[begin Input for this task]
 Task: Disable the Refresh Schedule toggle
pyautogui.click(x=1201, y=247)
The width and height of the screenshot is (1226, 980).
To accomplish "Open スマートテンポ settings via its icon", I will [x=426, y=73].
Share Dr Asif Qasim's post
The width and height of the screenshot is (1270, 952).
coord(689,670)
[end Input for this task]
Task requirements >>
Retype the rows above exactly as they appear.

Result of this task >>
 Task: Disable the Refresh Schedule toggle
pyautogui.click(x=1201, y=247)
The width and height of the screenshot is (1226, 980).
To accomplish "Open スマートテンポ settings via its icon", I will [x=426, y=73].
Share Dr Asif Qasim's post
The width and height of the screenshot is (1270, 952).
coord(689,670)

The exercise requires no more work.